§ TRABAJO REQUERIDO:
Reescribe el fragmento de la reseña de Birdman que empieza en "Riggan, con la" y termina en "e intenta controlarlo.", y cambia "obra" por "pieza".

━━━━━ TEXTO DE ESTUDIO

Birdman (o la inesperada virtud
de la ignorancia), es una película de humor negro, con tintes filosóficos,
estrenada en el 2014 y dirigida, por Alejandro G. Iñárritu. La producción
cuenta con las interpretaciones de Michael Keaton, Edward Norton, Emma Stone, y
la cinematografía del Chivo Lubezki.
La película obtuvo nueve nominaciones en los premios Oscar, aunque finalmente,
sólo fue acreedora de cuatro de ellos: mejor película, mejor fotografía, mejor
guion original y mejor dirección.
La película, filmada con un
particular estilo, en el cual no se aprecian los cortes de escena –salvo una excepción–,
y nos da una ilusión de que ha sido filmada en sólo dos tomas, nos cuenta el
ambicioso proyecto de Riggan, (Michael Keaton), producir, dirigir y
protagonizar una obra de teatro independiente. Riggan es atormentado por la
fama y la crítica, después de filmar las exitosas películas sobre el superhéroe
Birdman, y no poder seguir trabajando
sin que se le relacione con este personaje. Esta es una referencia explícita a
la carrera de Michael Keaton, que después de haber interpretado a Batman, quedó
en el olvido, su carrera parecía haber terminado, pocas películas y no muy
exitosas, hasta que llegó Iñárritu, y lo hizo interpretar algo que él conoció a
la perfección, la decadencia.
Riggan, con la ayuda de una de
sus actrices, contrata al célebre actor de método Mike (Edward Norton), a pesar
de su talento, se convierte en otro problema para nuestro debido a su mal
carácter y arrogancia. Mientras la trama va avanzando, la cantidad de problemas
aumentan, cada preestreno de la obra es un absoluto desastre, hace que nos
preocupemos por el estreno que importa
y la crítica. Sam (Emma Stone), la hija de Riggan recae en su adicción a las
drogas, se enamora de Mike, y su relación con su padre y los demás es cada vez
más turbia. Para empeorar todo, la voz de Birdman
(su álter ego, inclusive, podríamos decir que es su subconsciente) lo acosa
e intenta controlarlo.
El guion es bastante elaborado,
incluso, algo complejo, podemos observar espejismos del protagonista y saltos
temporales. Se tratan temas poco recurrentes en el mundo del cine, como la
decadencia artística, la fama, el suicidio, la egolatría, la trascendencia
humana y artística, etcétera.
Aunque se manejen tópicos
bastante serios, el filme no pierde su gracia, un humor oscuro y lleno de
referencias a la cultura popular. Este humor no raya en lo absurdo, ni intenta
hacer bromas de pastelazo, todos los
diálogos en los que se emplea éste, son justificados y no temen sorprender al espectador.
Las actuaciones, magníficas. Los
actores tienen química, y logran
transmitirnos los sentimientos de los personajes de sus respectivos personajes,
nos hacen estar nerviosos y emocionados por el estreno de la obra, nos invitan
a reflexionar sobre nuestra trascendencia y vanidad, tal como Emma Stone lo
hace en esta escena:
Una película que no es apta para
cualquiera, si el título de ésta, te hace creer que verás acción o a un
superhéroe combatiendo el mal, no la deberías ver. Recomendada para quienes
quieren reflexionar y mirar un futuro clásico del séptimo arte. Digna ganadora
del Oscar a mejor película; la combinación Iñárritu-Lubezki convirtió lo que
pudo ser una buena película en algo excelente. Desde mi punto de vista, no hay
puntos negativos en el filme, una respetable dedicación y paciencia por parte
de sus productores hizo posible Birdman.

━━━━━━━━━━
━━━━━ DATOS REGISTRADOS

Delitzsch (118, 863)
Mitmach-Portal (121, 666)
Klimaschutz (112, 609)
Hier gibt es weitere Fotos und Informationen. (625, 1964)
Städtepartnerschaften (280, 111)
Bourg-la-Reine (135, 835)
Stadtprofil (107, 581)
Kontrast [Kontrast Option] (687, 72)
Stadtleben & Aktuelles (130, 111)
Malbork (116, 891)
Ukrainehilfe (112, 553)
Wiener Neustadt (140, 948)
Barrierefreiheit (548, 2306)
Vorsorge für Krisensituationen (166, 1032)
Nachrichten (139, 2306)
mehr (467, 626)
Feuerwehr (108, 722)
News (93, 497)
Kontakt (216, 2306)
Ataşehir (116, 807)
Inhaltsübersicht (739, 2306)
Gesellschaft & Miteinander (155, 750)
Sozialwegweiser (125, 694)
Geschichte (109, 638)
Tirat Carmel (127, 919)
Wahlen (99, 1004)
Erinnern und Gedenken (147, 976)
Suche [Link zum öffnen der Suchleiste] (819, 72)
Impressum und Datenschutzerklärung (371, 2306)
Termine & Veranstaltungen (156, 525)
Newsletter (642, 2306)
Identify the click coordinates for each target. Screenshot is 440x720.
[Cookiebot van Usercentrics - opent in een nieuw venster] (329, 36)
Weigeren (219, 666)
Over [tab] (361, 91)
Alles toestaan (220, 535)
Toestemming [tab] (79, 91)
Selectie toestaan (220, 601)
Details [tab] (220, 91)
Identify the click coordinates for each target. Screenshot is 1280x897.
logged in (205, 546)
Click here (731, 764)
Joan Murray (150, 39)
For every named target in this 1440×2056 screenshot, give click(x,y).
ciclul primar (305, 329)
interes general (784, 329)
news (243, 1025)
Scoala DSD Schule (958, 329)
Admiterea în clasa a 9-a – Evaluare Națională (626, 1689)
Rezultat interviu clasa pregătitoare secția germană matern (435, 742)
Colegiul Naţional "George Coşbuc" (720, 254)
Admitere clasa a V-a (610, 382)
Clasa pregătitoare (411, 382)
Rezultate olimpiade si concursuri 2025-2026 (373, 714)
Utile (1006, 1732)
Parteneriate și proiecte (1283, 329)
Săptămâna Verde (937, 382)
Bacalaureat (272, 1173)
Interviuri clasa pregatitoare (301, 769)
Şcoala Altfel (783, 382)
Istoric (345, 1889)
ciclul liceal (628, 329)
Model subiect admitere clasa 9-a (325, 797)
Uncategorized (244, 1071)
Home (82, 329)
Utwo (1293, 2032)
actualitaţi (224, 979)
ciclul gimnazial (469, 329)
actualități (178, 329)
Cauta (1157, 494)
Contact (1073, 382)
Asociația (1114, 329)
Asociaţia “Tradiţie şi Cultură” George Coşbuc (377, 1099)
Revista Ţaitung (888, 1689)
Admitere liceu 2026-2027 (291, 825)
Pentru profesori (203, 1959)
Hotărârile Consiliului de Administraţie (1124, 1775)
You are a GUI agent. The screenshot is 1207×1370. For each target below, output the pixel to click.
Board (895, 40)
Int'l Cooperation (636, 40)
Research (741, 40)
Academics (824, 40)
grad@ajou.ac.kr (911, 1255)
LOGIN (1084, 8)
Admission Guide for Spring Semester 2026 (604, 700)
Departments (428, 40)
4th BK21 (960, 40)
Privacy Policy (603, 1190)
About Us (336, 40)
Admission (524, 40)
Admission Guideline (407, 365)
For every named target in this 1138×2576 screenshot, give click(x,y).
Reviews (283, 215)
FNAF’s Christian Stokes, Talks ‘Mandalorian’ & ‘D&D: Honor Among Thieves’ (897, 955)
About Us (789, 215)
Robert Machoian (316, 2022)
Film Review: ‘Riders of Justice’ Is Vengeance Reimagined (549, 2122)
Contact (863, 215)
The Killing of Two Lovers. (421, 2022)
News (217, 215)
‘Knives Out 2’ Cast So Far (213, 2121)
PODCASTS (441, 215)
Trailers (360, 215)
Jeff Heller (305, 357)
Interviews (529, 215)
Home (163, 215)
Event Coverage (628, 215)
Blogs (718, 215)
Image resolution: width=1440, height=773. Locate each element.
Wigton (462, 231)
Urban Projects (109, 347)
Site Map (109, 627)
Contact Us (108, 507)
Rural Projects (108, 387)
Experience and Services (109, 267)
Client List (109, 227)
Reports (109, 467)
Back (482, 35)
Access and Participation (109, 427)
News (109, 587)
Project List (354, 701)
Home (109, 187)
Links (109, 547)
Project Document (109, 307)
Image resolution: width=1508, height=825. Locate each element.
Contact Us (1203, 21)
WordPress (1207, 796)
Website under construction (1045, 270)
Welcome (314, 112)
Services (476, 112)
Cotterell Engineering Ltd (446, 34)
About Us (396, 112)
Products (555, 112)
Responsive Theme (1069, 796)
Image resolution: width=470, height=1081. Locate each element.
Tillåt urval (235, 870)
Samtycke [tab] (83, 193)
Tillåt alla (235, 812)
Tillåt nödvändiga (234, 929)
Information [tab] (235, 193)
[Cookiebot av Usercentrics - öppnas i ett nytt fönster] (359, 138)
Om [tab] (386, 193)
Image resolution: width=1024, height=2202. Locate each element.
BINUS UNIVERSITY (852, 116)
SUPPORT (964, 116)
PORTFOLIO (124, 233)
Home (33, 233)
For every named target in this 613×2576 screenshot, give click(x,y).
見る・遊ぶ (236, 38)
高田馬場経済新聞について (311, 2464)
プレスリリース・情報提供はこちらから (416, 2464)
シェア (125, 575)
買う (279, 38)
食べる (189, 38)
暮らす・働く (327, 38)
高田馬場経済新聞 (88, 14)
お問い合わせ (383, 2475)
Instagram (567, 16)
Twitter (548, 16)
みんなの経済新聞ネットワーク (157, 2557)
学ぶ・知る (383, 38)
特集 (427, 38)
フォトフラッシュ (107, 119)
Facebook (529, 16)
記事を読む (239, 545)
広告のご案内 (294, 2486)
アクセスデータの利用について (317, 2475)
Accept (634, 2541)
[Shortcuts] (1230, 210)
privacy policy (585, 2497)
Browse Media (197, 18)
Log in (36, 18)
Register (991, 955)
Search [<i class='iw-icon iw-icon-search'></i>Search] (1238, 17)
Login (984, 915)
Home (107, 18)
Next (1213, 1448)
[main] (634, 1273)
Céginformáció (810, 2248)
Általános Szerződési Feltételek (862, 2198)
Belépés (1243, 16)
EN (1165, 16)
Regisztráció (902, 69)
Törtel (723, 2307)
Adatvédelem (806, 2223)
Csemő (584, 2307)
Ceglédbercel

━━━━━━━━━━

§ SOLUCIÓN PROPUESTA:
Riggan, con la ayuda de una de
sus actrices, contrata al célebre actor de método Mike (Edward Norton), a pesar
de su talento, se convierte en otro problema para nuestro debido a su mal
carácter y arrogancia. Mientras la trama va avanzando, la cantidad de problemas
aumentan, cada preestreno de la pieza es un absoluto desastre, hace que nos
preocupemos por el estreno que importa
y la crítica. Sam (Emma Stone), la hija de Riggan recae en su adicción a las
drogas, se enamora de Mike, y su relación con su padre y los demás es cada vez
más turbia. Para empeorar todo, la voz de Birdman
(su álter ego, inclusive, podríamos decir que es su subconsciente) lo acosa
e intenta controlarlo.